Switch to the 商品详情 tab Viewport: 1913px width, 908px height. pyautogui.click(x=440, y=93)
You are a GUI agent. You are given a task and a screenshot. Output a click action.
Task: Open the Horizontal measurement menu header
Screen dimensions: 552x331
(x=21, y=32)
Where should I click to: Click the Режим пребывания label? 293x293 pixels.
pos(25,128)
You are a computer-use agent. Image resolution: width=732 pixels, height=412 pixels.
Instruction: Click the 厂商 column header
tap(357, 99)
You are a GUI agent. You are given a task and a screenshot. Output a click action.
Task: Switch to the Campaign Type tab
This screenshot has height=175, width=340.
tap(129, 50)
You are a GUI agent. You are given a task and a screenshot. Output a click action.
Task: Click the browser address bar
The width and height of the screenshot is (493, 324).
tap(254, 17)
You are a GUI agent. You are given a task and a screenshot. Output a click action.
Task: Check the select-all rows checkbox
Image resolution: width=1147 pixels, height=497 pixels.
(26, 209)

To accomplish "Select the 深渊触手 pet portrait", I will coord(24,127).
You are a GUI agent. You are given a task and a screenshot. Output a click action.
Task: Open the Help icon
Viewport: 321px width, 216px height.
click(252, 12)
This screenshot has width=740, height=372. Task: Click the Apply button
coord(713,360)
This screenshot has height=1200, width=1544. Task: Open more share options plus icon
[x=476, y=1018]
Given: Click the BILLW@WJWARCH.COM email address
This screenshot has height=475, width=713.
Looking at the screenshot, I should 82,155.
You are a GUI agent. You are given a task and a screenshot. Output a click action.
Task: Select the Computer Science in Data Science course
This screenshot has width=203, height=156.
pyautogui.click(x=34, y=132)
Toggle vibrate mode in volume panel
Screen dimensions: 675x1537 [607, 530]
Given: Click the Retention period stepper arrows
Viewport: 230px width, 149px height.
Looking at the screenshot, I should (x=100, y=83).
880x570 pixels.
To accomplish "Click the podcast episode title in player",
--
* **Your task**: Lines of the data above that include the string "Switch" must each be copied.

* **Final answer**:
Switch to the 商品详情 tab Viewport: 1913px width, 908px height. pyautogui.click(x=440, y=93)
Task: Switch to the Campaign Type tab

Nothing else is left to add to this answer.